Every educated person should understand what supply and demand in the market are and how these concepts affect the price level. As you know, manufacturers can not provide an unlimited number of goods and services, as potential buyers are not able to consume the entire volume. In order to streamline the market system, an indicator such as supply is used. It represents the volume of all products delivered to the market in a unit of time or for a certain period.

what is the offer
Understanding what such an offer is, it is worth considering that it reflects not only the actual presence of goods on the market, but also the volume of products that the supplier can deliver at the first request of the client. The current economic and political situation in the country allows entrepreneurs to decide independently for whom and in what quantity to produce. The manufacturer, in turn, determines the marginal volume of production, based on analytical data. Experts draw the appropriate conclusions based on an objective law that reflects the dependence of supply and price. Indeed, there is a connection between these indicators, because any increase in the value of the goods leads to an increase in retained earnings, which gives reason to expand the business.

market offer

In order to understand what supply and demand are, one also needs to understand the interaction of these concepts. With an increase in demand for goods, that is, when buyers are ready to buy more products, manufacturers begin to increase the volume of supplies. If we represent these concepts in the form of a graph in one plane, then we get two intersecting lines. At the intersection point, an equilibrium price is established, that is, a state is reached in which such an amount of goods is delivered that the target audience can consume. Thus, demand creates supply and vice versa.

Among the factors influencing the offer, I especially want to highlight non-price. These include the cost of raw materials for production, the degree of tax burden, inflation expectations. For example, with an increase in the cost of raw materials and constant prices for manufactured goods, the head of the enterprise has to reduce the volume of finished products. Accordingly, on the chart, the supply curve moves to the left. The reverse dynamics is observed when the cost of raw materials decreases: output increases, and the curve shifts to the right.

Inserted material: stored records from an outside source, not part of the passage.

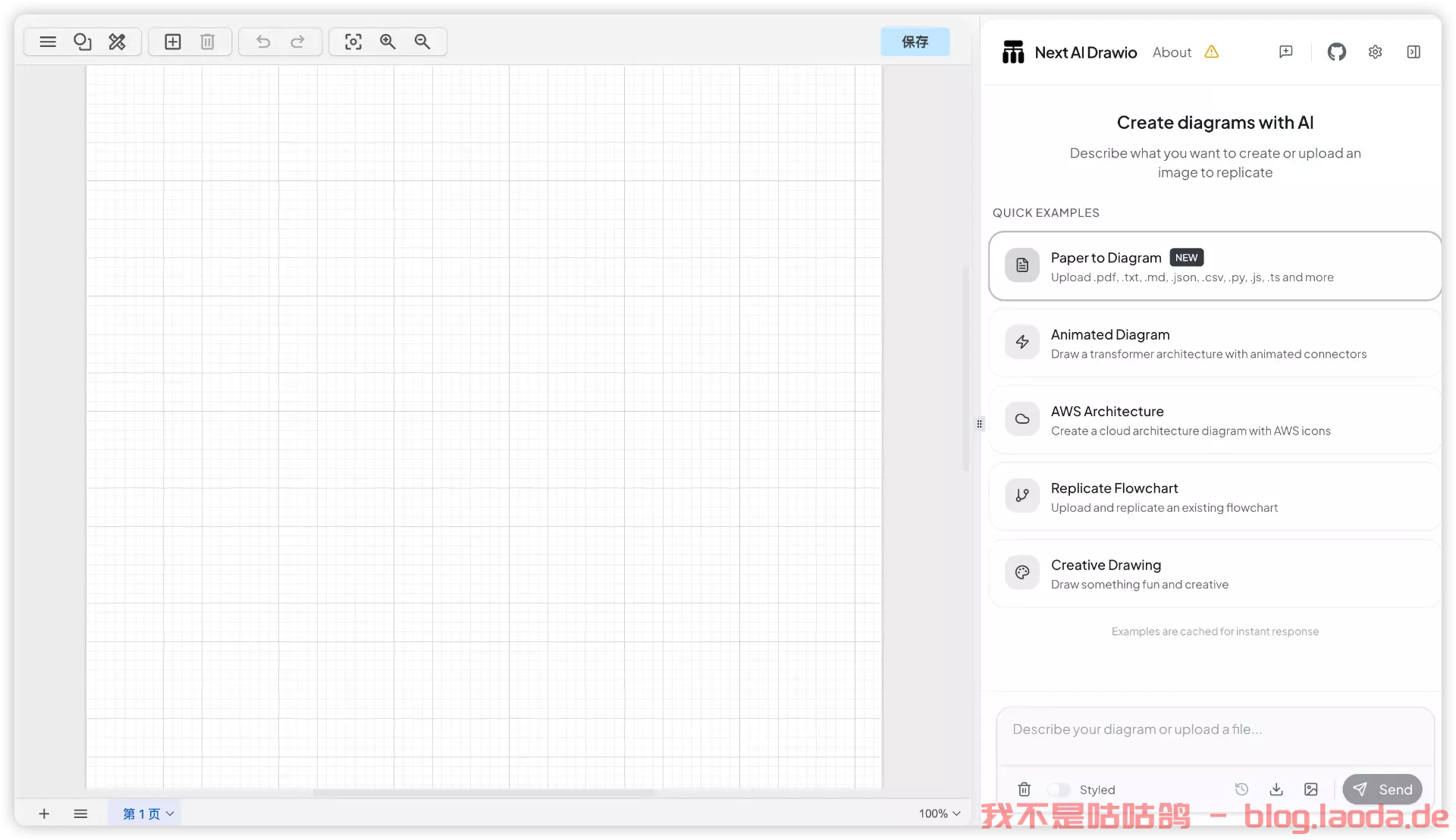This screenshot has width=1456, height=840.
Task: Select the AWS Architecture example
Action: tap(1213, 420)
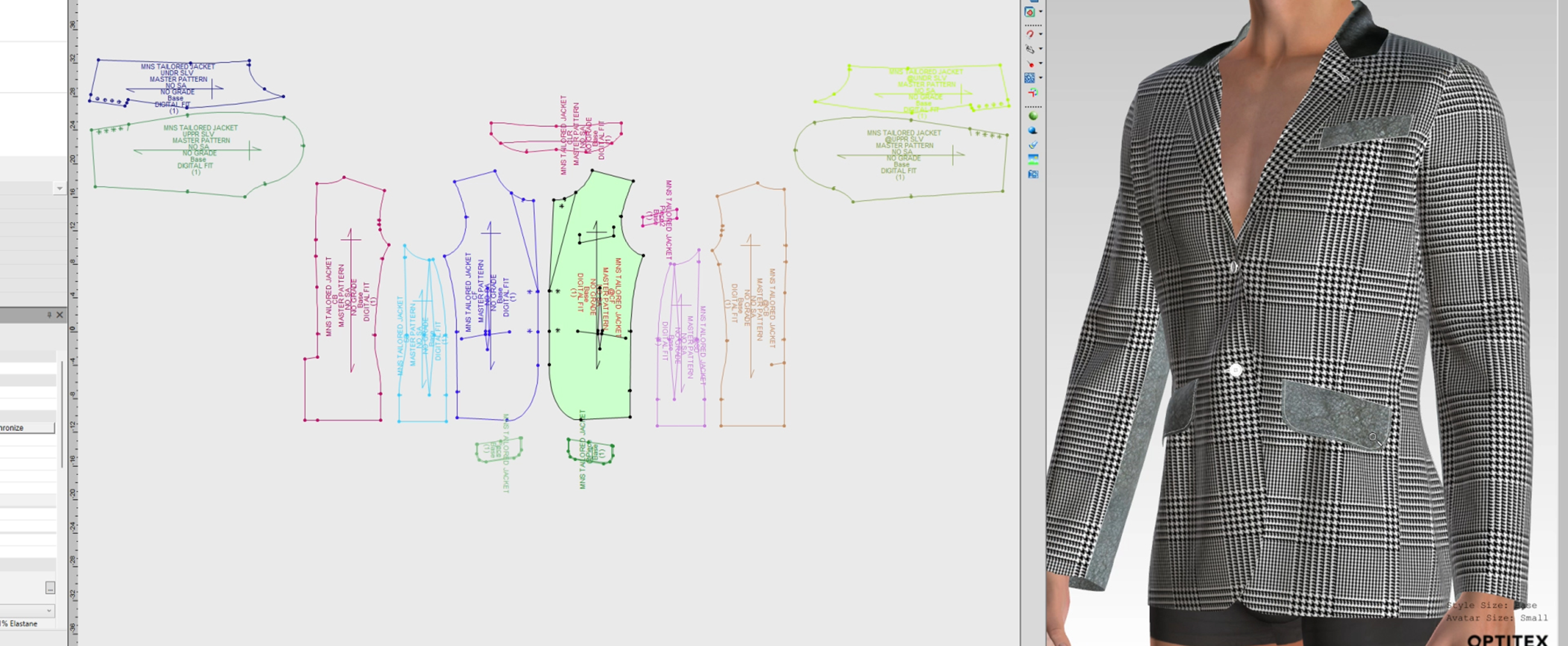Expand the pin tool options arrow
The height and width of the screenshot is (646, 1568).
click(x=1040, y=63)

Often, government agencies regulate market supply with a tax system. If the government decides to support the development of an industry, the tax rate for such enterprises is reduced. Then the entrepreneur has more of his own funds, which allows him to increase the volume of output. As an equally effective leverage, various subsidies and subsidies specially designed to develop or expand the activities of individual organizations can be noted.

Demand creates supply

Considering the question of what the proposal is, it is necessary to study this concept in conjunction with other factors.